[[ Data to examine open ]]

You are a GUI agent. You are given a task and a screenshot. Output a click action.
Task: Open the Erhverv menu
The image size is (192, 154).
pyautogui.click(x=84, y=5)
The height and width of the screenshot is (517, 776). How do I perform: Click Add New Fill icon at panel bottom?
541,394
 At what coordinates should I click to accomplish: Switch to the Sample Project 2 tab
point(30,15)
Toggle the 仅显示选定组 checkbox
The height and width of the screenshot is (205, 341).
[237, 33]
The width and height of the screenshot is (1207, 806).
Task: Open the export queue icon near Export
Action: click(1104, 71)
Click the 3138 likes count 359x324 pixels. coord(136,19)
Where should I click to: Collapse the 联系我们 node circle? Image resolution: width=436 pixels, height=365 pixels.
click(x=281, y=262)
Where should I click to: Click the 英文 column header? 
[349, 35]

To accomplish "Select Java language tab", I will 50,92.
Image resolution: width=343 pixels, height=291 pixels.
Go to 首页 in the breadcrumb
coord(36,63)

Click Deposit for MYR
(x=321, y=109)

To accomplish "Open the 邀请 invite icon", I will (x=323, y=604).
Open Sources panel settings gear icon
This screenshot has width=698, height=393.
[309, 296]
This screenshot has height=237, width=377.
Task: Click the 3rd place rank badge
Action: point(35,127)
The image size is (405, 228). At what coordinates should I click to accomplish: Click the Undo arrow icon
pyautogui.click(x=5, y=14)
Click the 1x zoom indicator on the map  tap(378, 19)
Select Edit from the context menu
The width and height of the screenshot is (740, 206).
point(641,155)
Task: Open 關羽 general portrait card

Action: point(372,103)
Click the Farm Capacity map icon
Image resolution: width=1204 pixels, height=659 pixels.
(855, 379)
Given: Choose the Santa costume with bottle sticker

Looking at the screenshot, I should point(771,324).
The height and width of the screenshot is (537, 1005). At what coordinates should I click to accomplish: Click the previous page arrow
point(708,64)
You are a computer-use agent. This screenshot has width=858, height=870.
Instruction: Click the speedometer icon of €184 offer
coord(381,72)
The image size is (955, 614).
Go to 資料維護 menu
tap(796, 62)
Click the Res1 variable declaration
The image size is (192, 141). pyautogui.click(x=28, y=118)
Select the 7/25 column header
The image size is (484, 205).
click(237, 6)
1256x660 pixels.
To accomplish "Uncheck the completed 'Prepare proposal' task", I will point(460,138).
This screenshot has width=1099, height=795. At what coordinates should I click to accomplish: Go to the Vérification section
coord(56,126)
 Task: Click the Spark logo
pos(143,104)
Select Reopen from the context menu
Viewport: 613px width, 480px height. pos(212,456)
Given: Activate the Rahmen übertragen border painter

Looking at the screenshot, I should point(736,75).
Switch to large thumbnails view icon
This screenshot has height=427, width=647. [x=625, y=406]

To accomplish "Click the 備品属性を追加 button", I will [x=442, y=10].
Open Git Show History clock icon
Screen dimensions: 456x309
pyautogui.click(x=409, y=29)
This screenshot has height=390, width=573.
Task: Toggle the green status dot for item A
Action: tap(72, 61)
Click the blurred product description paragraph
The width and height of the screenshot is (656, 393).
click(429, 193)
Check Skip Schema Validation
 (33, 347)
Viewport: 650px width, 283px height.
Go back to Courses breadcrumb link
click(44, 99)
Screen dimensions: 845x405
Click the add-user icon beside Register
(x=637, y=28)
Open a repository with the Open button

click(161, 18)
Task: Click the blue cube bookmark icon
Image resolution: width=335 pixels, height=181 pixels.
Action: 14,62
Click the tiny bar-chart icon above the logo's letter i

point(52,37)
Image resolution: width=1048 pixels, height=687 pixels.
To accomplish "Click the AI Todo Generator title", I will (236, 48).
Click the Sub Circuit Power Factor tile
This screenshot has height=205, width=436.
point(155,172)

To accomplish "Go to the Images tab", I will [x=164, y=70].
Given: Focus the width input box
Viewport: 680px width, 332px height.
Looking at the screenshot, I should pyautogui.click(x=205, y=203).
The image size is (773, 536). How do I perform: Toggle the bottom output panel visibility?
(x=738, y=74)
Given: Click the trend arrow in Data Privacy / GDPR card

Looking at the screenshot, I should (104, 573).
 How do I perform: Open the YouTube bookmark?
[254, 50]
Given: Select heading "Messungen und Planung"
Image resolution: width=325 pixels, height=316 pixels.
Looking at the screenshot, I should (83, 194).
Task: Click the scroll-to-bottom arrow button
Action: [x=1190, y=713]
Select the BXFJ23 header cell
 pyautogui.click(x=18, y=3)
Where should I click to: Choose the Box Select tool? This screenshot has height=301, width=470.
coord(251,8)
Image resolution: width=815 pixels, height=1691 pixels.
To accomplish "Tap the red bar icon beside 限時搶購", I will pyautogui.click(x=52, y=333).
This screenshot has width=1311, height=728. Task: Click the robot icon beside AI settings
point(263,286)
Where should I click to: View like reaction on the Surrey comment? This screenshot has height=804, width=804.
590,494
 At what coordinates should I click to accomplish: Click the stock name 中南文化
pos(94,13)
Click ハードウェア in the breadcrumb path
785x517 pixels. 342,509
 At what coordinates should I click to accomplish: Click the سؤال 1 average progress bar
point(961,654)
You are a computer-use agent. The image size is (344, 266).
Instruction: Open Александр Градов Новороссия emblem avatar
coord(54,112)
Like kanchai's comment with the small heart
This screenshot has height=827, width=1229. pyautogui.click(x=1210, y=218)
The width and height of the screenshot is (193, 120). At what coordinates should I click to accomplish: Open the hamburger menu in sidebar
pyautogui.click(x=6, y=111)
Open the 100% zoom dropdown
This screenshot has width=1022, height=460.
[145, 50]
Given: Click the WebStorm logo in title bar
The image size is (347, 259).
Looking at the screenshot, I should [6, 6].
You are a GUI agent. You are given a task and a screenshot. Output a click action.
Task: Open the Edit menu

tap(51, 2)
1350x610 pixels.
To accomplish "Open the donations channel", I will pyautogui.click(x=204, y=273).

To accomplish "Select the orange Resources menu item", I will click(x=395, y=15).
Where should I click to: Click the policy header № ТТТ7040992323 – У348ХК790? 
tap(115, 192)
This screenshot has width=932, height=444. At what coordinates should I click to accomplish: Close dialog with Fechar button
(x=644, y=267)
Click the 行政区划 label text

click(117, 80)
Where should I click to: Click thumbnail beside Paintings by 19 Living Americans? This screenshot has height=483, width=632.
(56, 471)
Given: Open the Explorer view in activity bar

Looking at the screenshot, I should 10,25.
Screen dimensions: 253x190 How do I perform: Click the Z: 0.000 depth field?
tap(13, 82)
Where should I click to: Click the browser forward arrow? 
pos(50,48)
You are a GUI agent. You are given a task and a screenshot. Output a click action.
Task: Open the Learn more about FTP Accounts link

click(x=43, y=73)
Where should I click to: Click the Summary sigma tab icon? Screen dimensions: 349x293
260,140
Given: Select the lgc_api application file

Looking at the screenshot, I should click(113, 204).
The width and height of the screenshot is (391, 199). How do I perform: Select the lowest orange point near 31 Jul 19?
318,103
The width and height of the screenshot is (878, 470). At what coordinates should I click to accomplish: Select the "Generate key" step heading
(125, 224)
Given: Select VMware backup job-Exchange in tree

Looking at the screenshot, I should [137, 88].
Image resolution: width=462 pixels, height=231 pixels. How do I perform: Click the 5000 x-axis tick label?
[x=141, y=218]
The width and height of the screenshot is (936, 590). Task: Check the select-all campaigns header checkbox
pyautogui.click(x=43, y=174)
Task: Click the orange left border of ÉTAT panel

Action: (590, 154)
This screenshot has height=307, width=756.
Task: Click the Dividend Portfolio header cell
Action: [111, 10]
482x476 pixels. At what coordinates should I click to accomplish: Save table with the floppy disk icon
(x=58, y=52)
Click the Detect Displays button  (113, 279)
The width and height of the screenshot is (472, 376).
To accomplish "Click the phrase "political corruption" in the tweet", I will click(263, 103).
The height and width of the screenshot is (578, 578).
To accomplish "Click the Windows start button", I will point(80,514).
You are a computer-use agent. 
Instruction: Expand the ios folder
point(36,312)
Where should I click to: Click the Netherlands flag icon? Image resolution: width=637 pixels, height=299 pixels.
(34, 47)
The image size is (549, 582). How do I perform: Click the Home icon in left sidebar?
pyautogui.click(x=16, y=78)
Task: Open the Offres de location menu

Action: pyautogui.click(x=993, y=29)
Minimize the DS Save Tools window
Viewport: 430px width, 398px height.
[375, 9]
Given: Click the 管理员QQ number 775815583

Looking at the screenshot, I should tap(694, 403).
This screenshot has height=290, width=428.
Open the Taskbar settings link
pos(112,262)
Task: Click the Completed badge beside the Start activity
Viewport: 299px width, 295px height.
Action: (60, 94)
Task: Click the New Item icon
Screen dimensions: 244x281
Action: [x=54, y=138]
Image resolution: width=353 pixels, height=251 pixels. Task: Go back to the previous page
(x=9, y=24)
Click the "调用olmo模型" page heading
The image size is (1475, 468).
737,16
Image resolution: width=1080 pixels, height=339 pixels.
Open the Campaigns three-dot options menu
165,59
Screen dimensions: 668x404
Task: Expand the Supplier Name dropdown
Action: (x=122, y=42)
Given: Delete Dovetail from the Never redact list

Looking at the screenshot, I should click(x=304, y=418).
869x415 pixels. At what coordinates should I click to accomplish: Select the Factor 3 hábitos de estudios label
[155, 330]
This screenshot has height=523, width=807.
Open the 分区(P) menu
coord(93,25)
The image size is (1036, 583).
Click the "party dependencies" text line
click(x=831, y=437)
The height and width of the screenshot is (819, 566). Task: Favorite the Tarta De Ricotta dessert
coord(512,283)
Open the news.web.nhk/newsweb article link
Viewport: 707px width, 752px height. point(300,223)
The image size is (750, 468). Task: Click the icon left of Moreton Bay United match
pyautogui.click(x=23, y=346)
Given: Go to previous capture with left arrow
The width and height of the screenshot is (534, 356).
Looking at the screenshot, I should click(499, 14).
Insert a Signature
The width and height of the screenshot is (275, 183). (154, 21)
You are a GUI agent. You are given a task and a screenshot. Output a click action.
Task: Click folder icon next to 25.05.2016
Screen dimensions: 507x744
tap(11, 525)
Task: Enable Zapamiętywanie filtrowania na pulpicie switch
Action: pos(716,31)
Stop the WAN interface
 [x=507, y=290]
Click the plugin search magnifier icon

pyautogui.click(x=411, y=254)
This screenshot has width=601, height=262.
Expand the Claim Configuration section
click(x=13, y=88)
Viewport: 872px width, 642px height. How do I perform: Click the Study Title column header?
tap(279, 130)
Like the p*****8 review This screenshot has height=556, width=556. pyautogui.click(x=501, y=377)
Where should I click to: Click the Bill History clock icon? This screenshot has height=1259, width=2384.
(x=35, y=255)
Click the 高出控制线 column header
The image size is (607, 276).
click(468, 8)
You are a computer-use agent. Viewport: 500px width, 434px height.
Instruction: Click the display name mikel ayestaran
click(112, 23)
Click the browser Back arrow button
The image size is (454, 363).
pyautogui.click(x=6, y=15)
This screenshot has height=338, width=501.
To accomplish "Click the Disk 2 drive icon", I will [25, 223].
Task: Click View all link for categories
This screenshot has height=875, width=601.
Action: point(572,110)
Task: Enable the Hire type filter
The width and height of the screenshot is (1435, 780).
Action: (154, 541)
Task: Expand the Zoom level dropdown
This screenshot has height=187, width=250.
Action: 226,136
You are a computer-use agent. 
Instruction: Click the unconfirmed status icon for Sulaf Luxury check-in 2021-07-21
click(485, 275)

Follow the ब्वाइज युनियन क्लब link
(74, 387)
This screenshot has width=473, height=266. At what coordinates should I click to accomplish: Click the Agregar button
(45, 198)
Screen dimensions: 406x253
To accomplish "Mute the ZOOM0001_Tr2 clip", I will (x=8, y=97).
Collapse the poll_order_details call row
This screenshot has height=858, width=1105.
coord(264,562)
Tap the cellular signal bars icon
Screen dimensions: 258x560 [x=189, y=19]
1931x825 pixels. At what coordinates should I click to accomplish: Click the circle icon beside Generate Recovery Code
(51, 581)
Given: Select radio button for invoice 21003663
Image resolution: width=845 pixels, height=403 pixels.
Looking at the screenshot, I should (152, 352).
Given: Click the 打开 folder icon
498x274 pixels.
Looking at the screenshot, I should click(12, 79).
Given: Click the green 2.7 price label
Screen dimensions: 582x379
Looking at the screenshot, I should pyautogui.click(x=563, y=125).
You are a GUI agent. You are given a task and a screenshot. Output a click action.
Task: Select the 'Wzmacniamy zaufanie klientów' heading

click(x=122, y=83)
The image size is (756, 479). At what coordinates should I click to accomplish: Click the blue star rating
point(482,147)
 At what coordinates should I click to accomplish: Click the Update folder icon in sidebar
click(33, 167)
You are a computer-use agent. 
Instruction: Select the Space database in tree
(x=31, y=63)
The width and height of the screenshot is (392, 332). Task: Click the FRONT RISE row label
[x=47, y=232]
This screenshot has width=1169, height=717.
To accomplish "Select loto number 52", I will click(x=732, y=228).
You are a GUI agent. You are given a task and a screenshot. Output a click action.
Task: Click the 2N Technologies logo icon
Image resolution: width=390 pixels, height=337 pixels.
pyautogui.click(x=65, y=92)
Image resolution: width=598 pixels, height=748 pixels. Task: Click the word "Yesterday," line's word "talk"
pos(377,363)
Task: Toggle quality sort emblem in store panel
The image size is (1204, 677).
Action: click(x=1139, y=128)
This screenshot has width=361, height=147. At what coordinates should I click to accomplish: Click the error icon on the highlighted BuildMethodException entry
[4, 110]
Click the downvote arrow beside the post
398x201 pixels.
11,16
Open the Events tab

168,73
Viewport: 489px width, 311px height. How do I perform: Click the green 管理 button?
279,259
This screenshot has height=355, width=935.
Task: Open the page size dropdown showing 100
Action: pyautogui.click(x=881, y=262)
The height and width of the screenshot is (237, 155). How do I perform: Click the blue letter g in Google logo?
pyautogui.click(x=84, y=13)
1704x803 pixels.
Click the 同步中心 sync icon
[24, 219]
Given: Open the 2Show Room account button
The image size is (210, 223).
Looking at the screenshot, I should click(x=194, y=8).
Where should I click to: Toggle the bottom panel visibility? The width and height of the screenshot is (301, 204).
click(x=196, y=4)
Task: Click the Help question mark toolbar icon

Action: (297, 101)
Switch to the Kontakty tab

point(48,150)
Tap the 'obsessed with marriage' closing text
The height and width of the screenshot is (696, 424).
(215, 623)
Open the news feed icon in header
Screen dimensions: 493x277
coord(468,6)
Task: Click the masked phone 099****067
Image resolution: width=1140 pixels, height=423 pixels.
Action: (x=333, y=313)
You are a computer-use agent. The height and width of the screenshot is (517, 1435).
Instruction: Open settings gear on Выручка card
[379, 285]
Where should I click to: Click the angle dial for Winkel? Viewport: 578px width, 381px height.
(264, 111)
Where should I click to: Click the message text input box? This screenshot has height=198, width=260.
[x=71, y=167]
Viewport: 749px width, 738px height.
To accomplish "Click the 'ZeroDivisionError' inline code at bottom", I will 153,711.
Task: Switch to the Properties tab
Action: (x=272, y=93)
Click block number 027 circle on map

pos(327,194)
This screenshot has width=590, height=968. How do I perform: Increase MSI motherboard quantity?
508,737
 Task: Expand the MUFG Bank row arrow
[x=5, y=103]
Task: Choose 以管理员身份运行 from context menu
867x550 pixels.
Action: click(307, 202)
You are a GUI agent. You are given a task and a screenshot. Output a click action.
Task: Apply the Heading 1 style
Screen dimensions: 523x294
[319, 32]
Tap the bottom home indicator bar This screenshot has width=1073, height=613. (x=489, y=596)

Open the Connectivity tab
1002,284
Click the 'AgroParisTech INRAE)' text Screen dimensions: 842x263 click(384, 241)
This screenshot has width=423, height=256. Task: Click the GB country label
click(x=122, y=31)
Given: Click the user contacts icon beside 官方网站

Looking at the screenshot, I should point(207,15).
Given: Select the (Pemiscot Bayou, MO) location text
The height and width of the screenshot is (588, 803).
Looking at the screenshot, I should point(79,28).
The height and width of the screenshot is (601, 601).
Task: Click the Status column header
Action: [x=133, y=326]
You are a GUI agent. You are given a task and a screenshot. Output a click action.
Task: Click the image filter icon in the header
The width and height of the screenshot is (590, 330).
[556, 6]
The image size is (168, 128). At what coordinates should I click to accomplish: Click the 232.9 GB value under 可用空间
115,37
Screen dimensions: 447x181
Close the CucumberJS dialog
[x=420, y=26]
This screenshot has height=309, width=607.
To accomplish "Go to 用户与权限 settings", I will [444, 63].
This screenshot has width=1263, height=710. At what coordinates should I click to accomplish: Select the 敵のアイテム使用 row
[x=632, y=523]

[[ Data to examine closed ]]

→ **Task goal**: Filter the listing above for lines with the word "computer", and copy each one you find.

→ **Response below**:
You are a computer-use agent. This screenshot has width=858, height=870.
You are a computer-use agent. The image size is (344, 266).
You are a computer-use agent. 
You are a computer-use agent. Viewport: 500px width, 434px height.
You are a computer-use agent. 
You are a computer-use agent. 
You are a computer-use agent. The height and width of the screenshot is (517, 1435).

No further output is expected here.